Шестидесятые годы XVII в. были в истории французской прозы этого столетия, в истории вообще французской прозы, в известной мере переломными: стремительно агонизировал прециозный галантно-авантюрный роман (наиболее значительные его памятники были созданы в предшествующие десятилетия), книга Фюретьера (1666) открыла новую страницу в развитии романа социально-бытового, с произведениями г-жи де Вилльдье, Бюсси-Рабютена, затем г-жи де Лафайет обозначился интерес к разработке характера «частного» человека, охваченного одной всепоглощающей страстью[444]
. Проза менялась самым существенным образом, менялась жанрово и стилистически. На смену многотомным романам Скюдери и Ла Кальпренеда пришла полуисторическая повесть и новелла, где нескончаемые героические авантюры уступили место одному эпизоду, кульминационному моменту в жизни героев, их острым переживаниям[445]. Это требовало не только большей бытовой и психологической достоверности, но и некоторого правдоподобия характеров, их исторической детерминированности. Старый барочный роман был поэмой в прозе; новый роман, обратившись к описанию событий, имевших место в действительности, сознательно противостоял барочному роману как вымыслу. Он был не «романом», а «историей». Но новый роман и повесть не ставили перед собой задачу занять место историографии: они не описывали уже описанное в анналах и хрониках, не рисовали многофигурных батальных сцен, не создавали хронологических реестров событий мировой истории; они концентрировали внимание как раз на том, чего в писаниях историков не было, – на внутренних побуждениях персонажей, их переживаниях, их характерах. Тем самым утверждалась самоценность внутренней жизни частного человека, человека вообще. «Историчность», вообще-то весьма относительная, новых романа, повести, новеллы была данью традиции – считалось, что героями не комического, серьезного повествования могут быть только представители самого высшего света, – традиции, поколебленной уже в последние десятилетия XVII века, но до конца изжитой лишь в XVIII столетии.Следующим этапом, который не замедлил наступить, было создание произведений на современном материале. Логичность и быстрота этого перехода понятны: ведь история в новой прозе, как и в современной ей трагедии, была лишь перифразой современности. В новых повести и новелле в жизни современников обнаруживались уже не грубый фарс, как в плутовском романе, а высокий трагизм, не низменные побуждения, а возвышенные устремления, но не оторванные от действительности, как в романе прециозном, а продиктованные ею. Возникали далекие предпосылки романа психологического.

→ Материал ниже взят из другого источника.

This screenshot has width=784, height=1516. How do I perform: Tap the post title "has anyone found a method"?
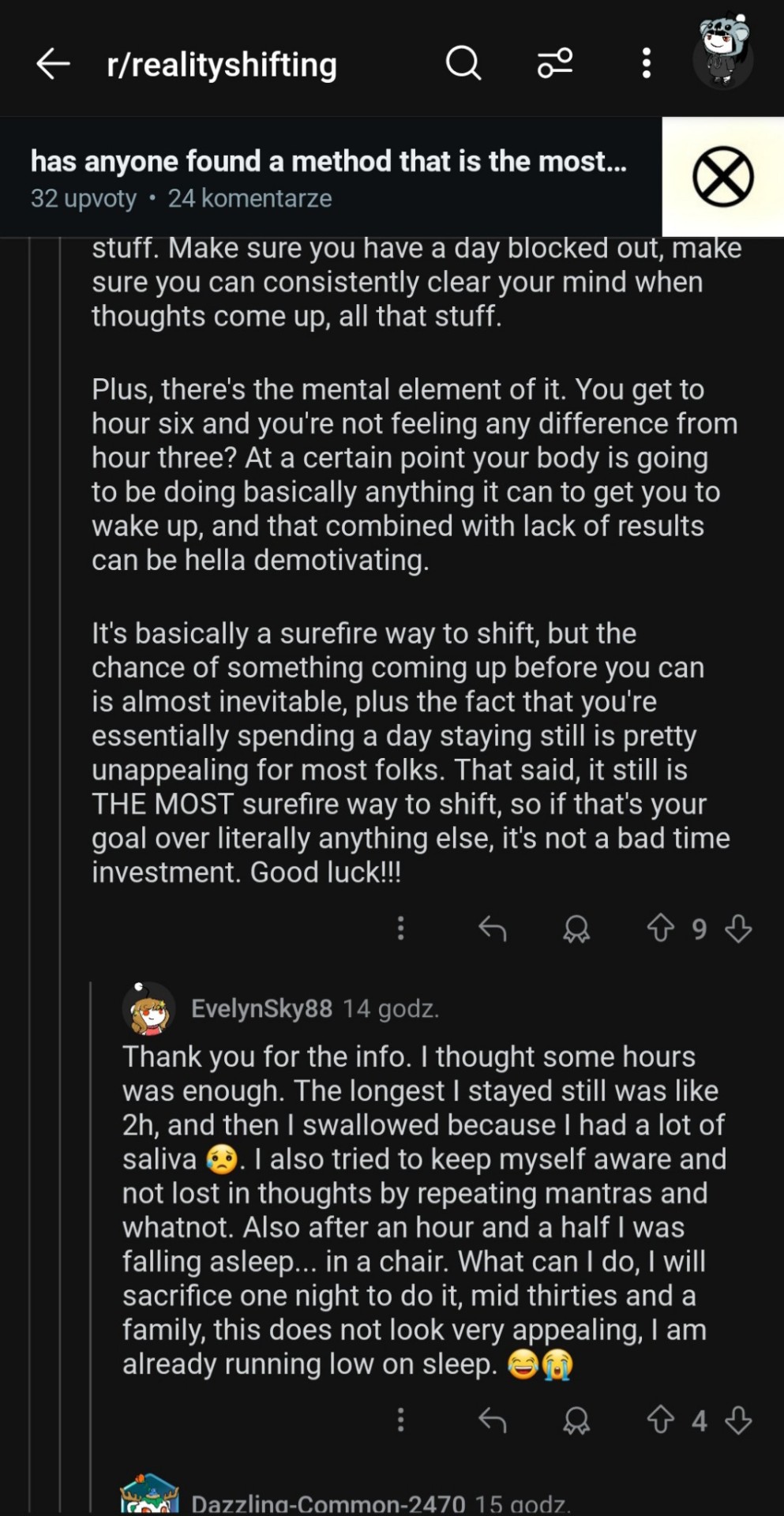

Это не значит, конечно, что барочный роман отделен он нового непроходимой гранью; поэтика прециозного романа не была изжита до конца. Происходило в известной мере сближение прециозной прозы и классицизма (который и сам вступил в новую фазу своего развития, не без основания названную «классицизмом трагическим»[446]
): последний, наследуя у барочного романа галантные сюжеты, не только привязывал их к реальной действительности, но и привносил в них некоторую рассудочность, чувство меры и хороший вкус, в какой-то степени стремление к единству места, времени и действия, композиционную четкость и логичность, декартовский принцип «расчленения трудностей», выделение в описываемом статичном характере одной ведущей черты, одной страсти.Следует заметить, что интерес к характерам и страстям, к портрету, внешнему и внутреннему, психологическому, свидетельствуя о постепенном распадении галантно-прециозного сознания, весьма типичен вообще для французской литературы 60-х годов: портрет, характер, увиденные «извне», насыщают произведения писателей-моралистов, прежде всего Ларошфуко, – которого вряд ли следует выводить за рамки классицизма (как это иногда делают[447]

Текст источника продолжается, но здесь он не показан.